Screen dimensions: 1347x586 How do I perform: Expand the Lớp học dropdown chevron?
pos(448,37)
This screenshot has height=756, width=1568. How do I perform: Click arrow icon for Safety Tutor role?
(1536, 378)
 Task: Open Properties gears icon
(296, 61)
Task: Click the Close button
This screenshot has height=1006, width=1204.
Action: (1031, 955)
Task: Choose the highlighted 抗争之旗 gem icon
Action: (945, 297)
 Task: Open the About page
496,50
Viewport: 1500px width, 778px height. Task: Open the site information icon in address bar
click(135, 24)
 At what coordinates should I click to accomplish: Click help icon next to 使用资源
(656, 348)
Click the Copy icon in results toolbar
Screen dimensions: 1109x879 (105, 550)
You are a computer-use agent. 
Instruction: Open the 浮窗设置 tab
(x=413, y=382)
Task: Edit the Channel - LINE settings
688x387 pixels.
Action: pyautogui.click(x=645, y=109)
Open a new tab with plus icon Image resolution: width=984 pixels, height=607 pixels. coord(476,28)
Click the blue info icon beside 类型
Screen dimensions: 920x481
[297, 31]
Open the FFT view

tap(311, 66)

··········

● WHAT THE TASK REQUIRES
From the data above, copy every line that contains the string "height". Matching is case-sensitive.

● RESPONSE
This screenshot has height=756, width=1568. How do I perform: Click arrow icon for Safety Tutor role?
This screenshot has height=1006, width=1204.
Viewport: 1500px width, 778px height. Task: Open the site information icon in address bar
Open a new tab with plus icon Image resolution: width=984 pixels, height=607 pixels. coord(476,28)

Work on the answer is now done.